* Required work: Every record, from the first line to the last, needs to be given again exactly.

Collected data
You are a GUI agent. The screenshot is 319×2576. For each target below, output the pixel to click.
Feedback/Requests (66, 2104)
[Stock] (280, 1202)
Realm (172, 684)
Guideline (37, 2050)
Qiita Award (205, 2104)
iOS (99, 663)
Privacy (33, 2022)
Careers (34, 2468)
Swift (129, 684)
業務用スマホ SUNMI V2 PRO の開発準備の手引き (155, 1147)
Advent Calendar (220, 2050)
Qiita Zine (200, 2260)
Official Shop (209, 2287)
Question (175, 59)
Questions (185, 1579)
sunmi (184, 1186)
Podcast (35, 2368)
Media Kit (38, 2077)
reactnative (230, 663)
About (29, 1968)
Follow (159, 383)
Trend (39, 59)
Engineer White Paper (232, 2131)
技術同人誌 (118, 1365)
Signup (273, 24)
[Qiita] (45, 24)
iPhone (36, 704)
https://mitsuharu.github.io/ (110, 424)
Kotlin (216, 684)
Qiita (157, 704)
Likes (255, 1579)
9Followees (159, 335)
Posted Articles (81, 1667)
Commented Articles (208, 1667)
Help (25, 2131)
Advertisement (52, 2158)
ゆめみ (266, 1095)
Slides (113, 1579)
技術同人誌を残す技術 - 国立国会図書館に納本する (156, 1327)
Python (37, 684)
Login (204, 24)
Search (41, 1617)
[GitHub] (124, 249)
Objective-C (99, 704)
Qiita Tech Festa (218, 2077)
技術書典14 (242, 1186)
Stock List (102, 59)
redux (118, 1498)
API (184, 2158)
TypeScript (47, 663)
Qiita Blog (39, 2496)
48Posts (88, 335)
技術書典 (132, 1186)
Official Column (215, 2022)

* Result of this task:
You are a GUI agent. The screenshot is 319×2576. For each target below, output the pixel to click.
Feedback/Requests (66, 2104)
[Stock] (280, 1202)
Realm (172, 684)
Guideline (37, 2050)
Qiita Award (205, 2104)
iOS (99, 663)
Privacy (33, 2022)
Careers (34, 2468)
Swift (129, 684)
業務用スマホ SUNMI V2 PRO の開発準備の手引き (155, 1147)
Advent Calendar (220, 2050)
Qiita Zine (200, 2260)
Official Shop (209, 2287)
Question (175, 59)
Questions (185, 1579)
sunmi (184, 1186)
Podcast (35, 2368)
Media Kit (38, 2077)
reactnative (230, 663)
About (29, 1968)
Follow (159, 383)
Trend (39, 59)
Engineer White Paper (232, 2131)
技術同人誌 (118, 1365)
Signup (273, 24)
[Qiita] (45, 24)
iPhone (36, 704)
https://mitsuharu.github.io/ (110, 424)
Kotlin (216, 684)
Qiita (157, 704)
Likes (255, 1579)
9Followees (159, 335)
Posted Articles (81, 1667)
Commented Articles (208, 1667)
Help (25, 2131)
Advertisement (52, 2158)
ゆめみ (266, 1095)
Slides (113, 1579)
技術同人誌を残す技術 - 国立国会図書館に納本する (156, 1327)
Python (37, 684)
Login (204, 24)
Search (41, 1617)
[GitHub] (124, 249)
Objective-C (99, 704)
Qiita Tech Festa (218, 2077)
技術書典14 (242, 1186)
Stock List (102, 59)
redux (118, 1498)
API (184, 2158)
TypeScript (47, 663)
Qiita Blog (39, 2496)
48Posts (88, 335)
技術書典 (132, 1186)
Official Column (215, 2022)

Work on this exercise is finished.